BRIEF: When the line containing "Task: Open the Basic Geometry category" is found in the data below, copy it and each line after it through the line containing "Click plus icon on kintoneフィールド設定 add button", exactly and with no others.

⁂

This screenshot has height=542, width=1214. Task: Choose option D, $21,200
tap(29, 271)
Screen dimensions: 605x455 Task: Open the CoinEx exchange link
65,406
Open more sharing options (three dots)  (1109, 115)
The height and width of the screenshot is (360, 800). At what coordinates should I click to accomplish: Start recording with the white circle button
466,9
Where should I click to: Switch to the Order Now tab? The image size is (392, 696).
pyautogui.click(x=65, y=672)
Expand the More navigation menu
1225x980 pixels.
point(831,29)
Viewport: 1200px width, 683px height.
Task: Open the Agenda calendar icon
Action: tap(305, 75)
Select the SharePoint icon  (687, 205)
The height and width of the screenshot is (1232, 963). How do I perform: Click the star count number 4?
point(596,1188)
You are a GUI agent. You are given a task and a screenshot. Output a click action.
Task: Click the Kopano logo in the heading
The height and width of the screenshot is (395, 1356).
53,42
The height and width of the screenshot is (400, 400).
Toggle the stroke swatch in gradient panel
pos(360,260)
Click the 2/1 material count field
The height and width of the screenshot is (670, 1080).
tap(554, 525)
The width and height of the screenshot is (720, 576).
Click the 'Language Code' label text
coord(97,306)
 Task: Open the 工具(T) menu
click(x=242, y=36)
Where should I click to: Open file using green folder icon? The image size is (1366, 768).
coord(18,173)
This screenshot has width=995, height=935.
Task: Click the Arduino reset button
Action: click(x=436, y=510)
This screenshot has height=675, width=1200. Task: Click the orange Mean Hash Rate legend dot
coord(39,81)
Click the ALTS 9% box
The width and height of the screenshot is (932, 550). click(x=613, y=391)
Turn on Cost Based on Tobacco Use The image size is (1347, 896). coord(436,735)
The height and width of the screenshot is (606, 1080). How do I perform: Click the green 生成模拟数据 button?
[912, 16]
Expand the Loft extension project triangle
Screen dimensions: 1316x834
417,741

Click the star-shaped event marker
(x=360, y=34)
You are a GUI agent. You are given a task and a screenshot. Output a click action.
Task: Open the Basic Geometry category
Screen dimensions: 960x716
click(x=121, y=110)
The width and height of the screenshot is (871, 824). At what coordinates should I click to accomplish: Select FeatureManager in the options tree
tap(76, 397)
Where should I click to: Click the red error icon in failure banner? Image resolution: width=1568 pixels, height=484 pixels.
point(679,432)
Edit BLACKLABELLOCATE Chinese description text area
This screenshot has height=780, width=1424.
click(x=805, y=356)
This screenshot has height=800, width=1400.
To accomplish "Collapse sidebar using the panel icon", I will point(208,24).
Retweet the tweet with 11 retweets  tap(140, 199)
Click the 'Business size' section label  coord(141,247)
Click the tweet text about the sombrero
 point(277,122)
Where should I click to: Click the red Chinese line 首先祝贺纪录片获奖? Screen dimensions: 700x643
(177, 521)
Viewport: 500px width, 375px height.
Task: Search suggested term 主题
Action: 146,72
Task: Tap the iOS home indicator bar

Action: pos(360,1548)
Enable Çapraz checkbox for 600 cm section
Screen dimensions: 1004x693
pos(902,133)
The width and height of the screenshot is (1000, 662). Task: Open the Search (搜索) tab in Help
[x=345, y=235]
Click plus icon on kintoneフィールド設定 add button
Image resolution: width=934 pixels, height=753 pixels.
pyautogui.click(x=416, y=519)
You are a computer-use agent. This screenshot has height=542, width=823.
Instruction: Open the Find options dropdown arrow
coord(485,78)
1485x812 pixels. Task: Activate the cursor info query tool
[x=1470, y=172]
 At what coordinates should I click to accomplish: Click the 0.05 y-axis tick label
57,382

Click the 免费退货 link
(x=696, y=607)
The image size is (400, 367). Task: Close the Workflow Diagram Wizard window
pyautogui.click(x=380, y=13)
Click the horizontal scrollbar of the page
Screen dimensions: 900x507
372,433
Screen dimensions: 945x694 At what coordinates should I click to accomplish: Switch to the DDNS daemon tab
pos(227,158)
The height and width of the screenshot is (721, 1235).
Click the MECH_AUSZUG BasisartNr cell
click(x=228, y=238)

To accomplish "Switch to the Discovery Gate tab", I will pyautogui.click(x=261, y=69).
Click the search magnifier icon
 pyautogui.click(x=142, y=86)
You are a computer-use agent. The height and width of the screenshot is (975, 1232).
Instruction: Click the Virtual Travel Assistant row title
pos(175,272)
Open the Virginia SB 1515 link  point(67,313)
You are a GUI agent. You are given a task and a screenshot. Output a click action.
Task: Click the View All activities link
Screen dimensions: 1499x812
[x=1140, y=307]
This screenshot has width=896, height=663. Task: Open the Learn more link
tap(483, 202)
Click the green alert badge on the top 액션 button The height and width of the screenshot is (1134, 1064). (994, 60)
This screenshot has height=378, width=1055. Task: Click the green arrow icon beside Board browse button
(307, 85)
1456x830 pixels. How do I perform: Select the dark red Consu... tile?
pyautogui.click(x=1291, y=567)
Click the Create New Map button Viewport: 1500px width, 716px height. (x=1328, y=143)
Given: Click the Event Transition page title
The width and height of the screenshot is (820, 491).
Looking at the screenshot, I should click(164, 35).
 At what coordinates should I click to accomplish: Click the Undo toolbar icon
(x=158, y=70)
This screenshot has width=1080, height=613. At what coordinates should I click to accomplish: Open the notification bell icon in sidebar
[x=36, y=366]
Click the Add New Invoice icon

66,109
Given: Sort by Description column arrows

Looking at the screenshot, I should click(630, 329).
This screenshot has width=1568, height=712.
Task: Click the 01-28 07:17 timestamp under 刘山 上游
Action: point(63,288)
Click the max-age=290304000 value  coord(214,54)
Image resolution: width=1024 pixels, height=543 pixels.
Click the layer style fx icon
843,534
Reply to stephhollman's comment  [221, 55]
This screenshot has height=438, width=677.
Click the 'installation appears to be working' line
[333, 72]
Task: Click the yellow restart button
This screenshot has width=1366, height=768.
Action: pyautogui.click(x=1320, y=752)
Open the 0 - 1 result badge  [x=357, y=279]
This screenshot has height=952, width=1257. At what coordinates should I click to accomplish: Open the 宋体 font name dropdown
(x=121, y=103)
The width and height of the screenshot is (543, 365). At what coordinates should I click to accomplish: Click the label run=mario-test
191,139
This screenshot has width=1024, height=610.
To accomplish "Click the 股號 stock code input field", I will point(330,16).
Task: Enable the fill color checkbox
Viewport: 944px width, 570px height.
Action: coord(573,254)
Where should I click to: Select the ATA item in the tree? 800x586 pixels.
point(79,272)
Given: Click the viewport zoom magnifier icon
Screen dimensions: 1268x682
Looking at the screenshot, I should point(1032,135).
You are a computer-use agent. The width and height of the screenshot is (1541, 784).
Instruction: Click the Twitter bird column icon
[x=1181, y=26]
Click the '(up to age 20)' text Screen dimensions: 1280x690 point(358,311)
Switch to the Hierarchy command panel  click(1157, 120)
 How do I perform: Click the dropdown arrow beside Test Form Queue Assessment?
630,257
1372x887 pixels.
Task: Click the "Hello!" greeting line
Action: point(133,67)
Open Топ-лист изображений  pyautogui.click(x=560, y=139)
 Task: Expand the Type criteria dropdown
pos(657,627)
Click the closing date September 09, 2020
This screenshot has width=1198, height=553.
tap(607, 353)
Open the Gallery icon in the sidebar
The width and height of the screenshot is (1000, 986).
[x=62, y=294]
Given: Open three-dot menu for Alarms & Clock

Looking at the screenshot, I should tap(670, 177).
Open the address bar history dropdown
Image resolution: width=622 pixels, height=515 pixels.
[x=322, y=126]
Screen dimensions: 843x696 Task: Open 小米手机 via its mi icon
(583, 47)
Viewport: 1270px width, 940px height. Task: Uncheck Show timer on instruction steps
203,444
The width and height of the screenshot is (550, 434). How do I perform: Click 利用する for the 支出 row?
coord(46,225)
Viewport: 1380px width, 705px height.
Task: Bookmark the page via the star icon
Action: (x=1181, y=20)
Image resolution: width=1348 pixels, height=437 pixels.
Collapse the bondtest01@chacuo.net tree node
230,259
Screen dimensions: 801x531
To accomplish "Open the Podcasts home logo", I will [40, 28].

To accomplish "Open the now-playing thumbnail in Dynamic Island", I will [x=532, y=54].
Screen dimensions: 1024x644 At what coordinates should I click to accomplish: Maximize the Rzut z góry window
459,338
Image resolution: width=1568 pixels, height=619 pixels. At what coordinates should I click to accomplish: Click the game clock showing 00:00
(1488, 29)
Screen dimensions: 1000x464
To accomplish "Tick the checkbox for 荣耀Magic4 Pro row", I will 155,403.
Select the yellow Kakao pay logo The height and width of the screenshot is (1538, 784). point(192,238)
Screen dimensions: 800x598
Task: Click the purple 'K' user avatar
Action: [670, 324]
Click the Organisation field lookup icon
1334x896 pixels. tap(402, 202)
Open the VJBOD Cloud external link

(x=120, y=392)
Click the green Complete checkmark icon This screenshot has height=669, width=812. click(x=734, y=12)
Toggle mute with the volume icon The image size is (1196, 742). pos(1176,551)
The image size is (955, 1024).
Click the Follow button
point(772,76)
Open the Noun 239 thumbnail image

⁂

TASK SOLUTION:
Task: Open the Basic Geometry category
Screen dimensions: 960x716
click(x=121, y=110)
The width and height of the screenshot is (871, 824). At what coordinates should I click to accomplish: Select FeatureManager in the options tree
tap(76, 397)
Where should I click to: Click the red error icon in failure banner? Image resolution: width=1568 pixels, height=484 pixels.
point(679,432)
Edit BLACKLABELLOCATE Chinese description text area
This screenshot has height=780, width=1424.
click(x=805, y=356)
This screenshot has height=800, width=1400.
To accomplish "Collapse sidebar using the panel icon", I will point(208,24).
Retweet the tweet with 11 retweets  tap(140, 199)
Click the 'Business size' section label  coord(141,247)
Click the tweet text about the sombrero
 point(277,122)
Where should I click to: Click the red Chinese line 首先祝贺纪录片获奖? Screen dimensions: 700x643
(177, 521)
Viewport: 500px width, 375px height.
Task: Search suggested term 主题
Action: 146,72
Task: Tap the iOS home indicator bar

Action: pos(360,1548)
Enable Çapraz checkbox for 600 cm section
Screen dimensions: 1004x693
pos(902,133)
The width and height of the screenshot is (1000, 662). Task: Open the Search (搜索) tab in Help
[x=345, y=235]
Click plus icon on kintoneフィールド設定 add button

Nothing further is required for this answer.